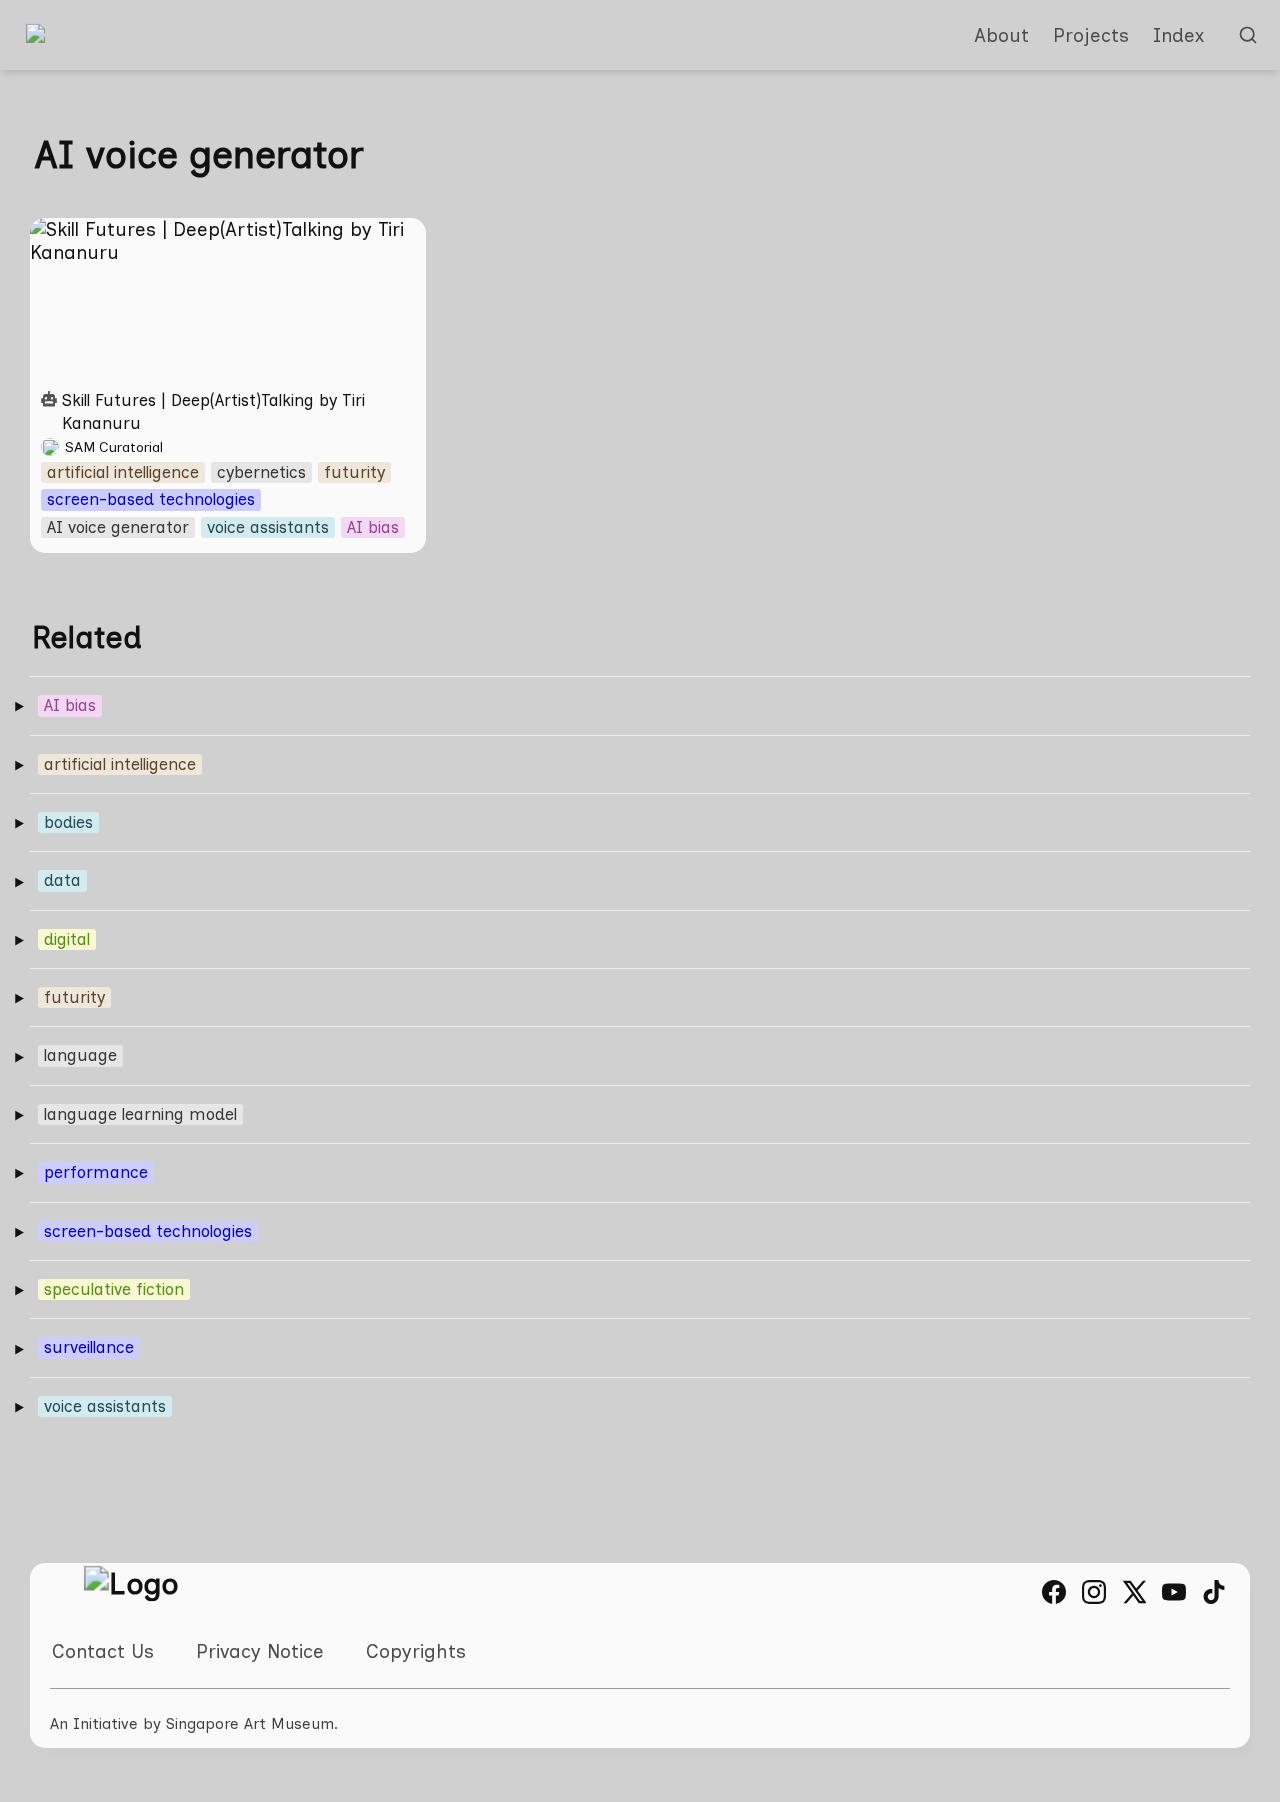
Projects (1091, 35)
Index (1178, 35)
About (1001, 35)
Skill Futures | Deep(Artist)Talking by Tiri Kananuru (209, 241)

____

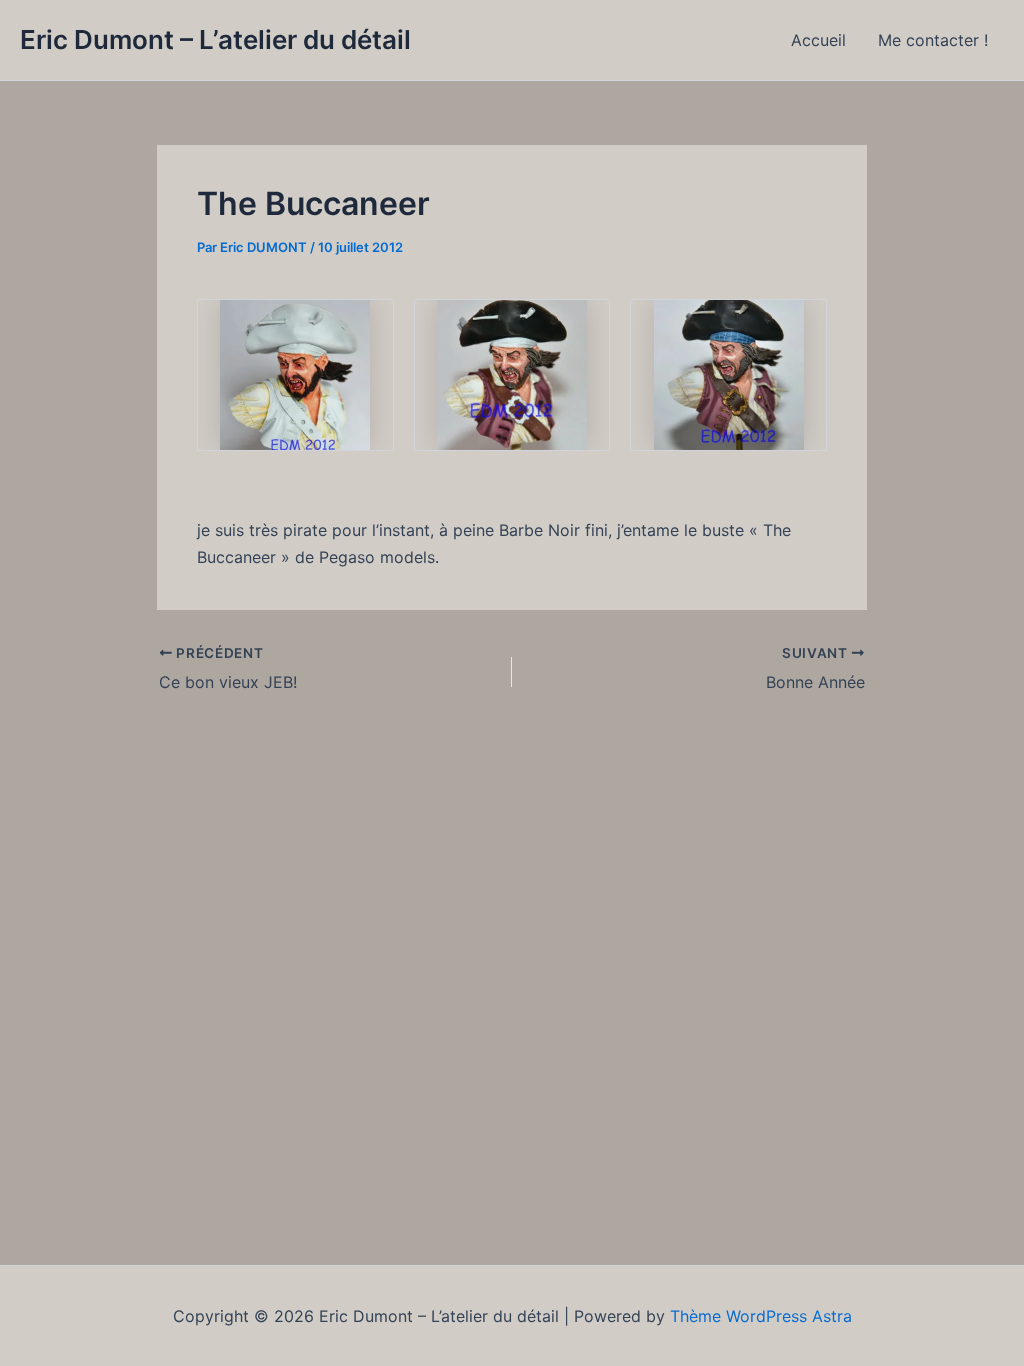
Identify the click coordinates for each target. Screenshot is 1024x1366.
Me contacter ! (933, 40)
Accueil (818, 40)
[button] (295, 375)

____

Task goal — Each line in the entries above, starting at the line with "Projects (1091, 35)" and ending at the line with "Skill Futures |", is to be printed exactly, and only those lines.

Exercise result —
Projects (1091, 35)
Index (1178, 35)
About (1001, 35)
Skill Futures | Deep(Artist)Talking by Tiri Kananuru (209, 241)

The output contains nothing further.